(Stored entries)
====

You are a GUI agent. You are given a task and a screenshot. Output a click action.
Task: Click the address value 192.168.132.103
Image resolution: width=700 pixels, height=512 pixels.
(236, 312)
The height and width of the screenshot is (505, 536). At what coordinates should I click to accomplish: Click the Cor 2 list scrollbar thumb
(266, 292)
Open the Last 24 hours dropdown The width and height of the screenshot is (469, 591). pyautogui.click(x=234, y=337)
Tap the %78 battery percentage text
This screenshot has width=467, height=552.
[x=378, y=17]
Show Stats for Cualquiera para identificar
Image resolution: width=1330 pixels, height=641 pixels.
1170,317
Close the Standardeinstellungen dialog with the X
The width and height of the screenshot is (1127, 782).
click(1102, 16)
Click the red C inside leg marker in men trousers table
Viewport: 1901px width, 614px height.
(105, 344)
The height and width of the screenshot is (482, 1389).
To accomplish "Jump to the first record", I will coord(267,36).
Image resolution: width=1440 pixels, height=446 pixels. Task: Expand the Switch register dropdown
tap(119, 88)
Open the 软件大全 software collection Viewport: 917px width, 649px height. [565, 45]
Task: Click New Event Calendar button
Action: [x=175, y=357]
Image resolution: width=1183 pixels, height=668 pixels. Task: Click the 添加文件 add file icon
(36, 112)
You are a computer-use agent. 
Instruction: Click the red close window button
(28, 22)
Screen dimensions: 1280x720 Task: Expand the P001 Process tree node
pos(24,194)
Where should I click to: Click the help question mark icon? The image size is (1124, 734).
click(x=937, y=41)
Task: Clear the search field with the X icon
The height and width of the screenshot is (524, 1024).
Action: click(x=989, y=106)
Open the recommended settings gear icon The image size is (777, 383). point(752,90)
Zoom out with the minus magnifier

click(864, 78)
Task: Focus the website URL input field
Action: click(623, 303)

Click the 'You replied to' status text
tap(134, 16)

====

TASK REQUIREMENTS.
A verbatim transcription is needed of the lines above, starting at the line with "Image resolution: width=700" and ending at the line with "The height and width of the screenshot is (482, 1389).", both included, and of nothing else.

EXERCISE ANSWER.
Image resolution: width=700 pixels, height=512 pixels.
(236, 312)
The height and width of the screenshot is (505, 536). At what coordinates should I click to accomplish: Click the Cor 2 list scrollbar thumb
(266, 292)
Open the Last 24 hours dropdown The width and height of the screenshot is (469, 591). pyautogui.click(x=234, y=337)
Tap the %78 battery percentage text
This screenshot has width=467, height=552.
[x=378, y=17]
Show Stats for Cualquiera para identificar
Image resolution: width=1330 pixels, height=641 pixels.
1170,317
Close the Standardeinstellungen dialog with the X
The width and height of the screenshot is (1127, 782).
click(1102, 16)
Click the red C inside leg marker in men trousers table
Viewport: 1901px width, 614px height.
(105, 344)
The height and width of the screenshot is (482, 1389).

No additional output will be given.